To our shock, the therapist immediately began referring to our younger son as “she,” stating that whatever pronouns a young child wants to use are the pronouns that must be used.
She patronizingly assured us that it might take us more time to adjust, since parents have a hard time with this sort of thing. She added that it was transphobic to believe there was anything wrong with our younger son wanting to be like his older transgender sibling.
When I pushed back and asserted that I wasn’t yet convinced our younger son was in fact transgender, she told me that if I failed to change his pronouns and honor his newly announced identity, he could develop an attachment disorder.
We were unconvinced. But, again, we wanted to do what was right for our son and for the world. We decided to tell him he could be a girl. And that night at dinner, we told him that we would call him “she/her.”
Right after dinner, I went to play an imaginary game with him, and I wanted to be affirming. So I put a big, warm smile on my face and said, “Hi, my girl!”

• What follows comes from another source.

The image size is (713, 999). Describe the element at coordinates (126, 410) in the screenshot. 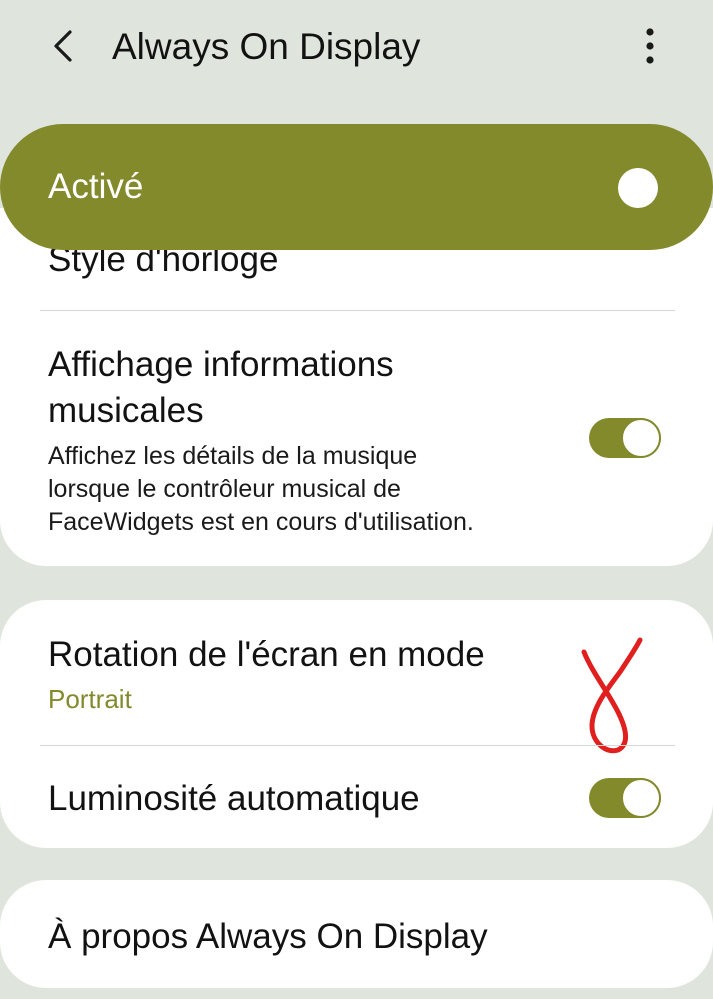

I see `music-info-title-line2: musicales` at that location.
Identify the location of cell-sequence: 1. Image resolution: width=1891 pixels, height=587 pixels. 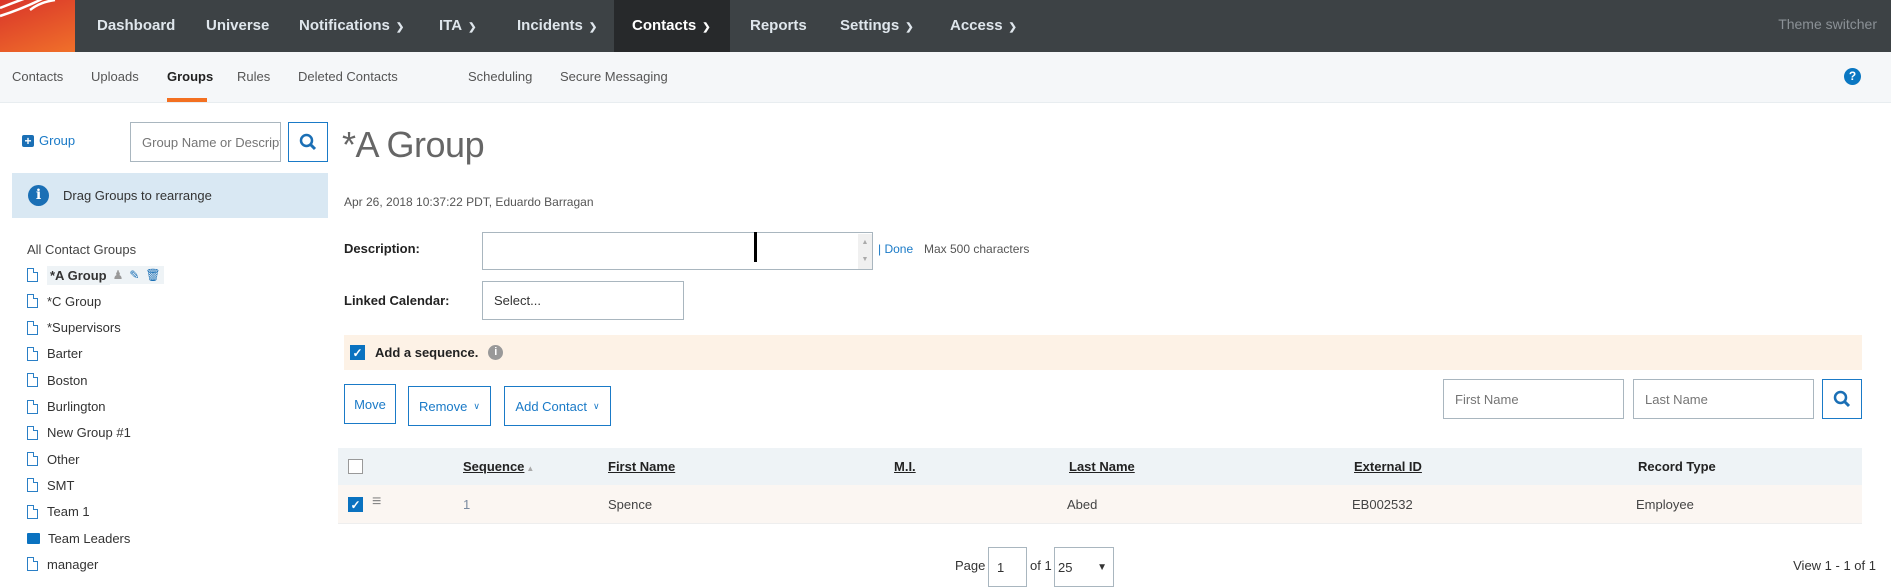
(467, 504).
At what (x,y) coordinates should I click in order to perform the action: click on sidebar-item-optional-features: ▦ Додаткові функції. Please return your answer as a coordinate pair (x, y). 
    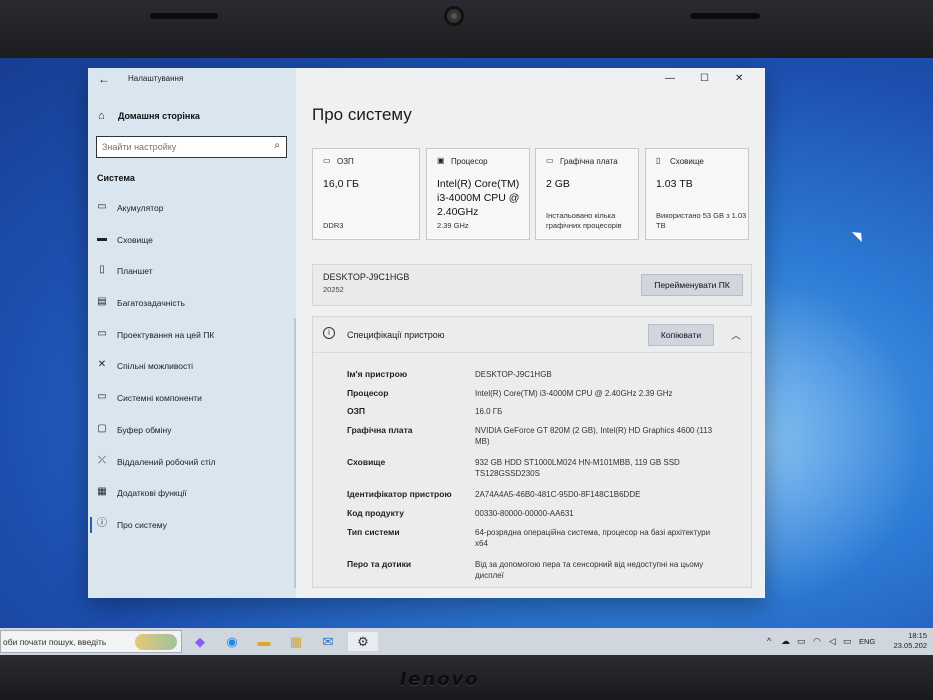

At this, my younger son stopped, looked at me, and said, “No, mama. Don’t call me that.” His reaction pierced me to my core. I didn’t turn back after that.
For the next two years, my partner and I dug deeper, agonized, and then continued digging again. Everything we thought we knew or believed that had led us to socially transition our older son began to unravel.
I continued to study the attachment-based developmental approach to parenting, and learned more about autism and hypersensitivity. We decided not to socially transition our younger son. Not only was he not transgender, we now realized, but our older son probably wasn’t either.
He was just a highly sensitive, likely autistic boy who saw a girl identity as a form of psychic protection. It also provided him a way of attaching to me through sameness.
My spouse and I decided that since we’d been the ones who’d led him down this path, we were the ones who needed to lead him off of it.
A year ago, just before our older son’s eighth birthday, we did just that. And while the initial change was hard—incredibly hard—the strongest emotion exhibited by our son turned out to be relief.
In the days following my first conversation with him about going back to his birth name and pronouns, during which I told him that males cannot be females and that we were wrong to tell him he could choose to be a girl, he got very mad at me, then sad. Then, the next day, I felt my son rest. I felt him release a burden, an adult burden that he, as a child, was never meant to carry.
Since that time, we’ve all been healing. My son is now happy and thriving. We’ve watched him come to a deeper peace with himself as a boy.
Our younger son is also thriving. Once his older brother became his older brother again, he happily, and almost immediately, settled into his identity as a boy.
I feel like someone who’s escaped a cult—a cult whose belief system is supported by our mainstream culture, the Internet, and even the state.
I fear for the future—the future of sensitive, feminine, socially awkward boys. I fear what the world will tell them about who they are.
But no matter what the future holds, I will never ever stop fighting to protect my sons. I am no longer a true believer.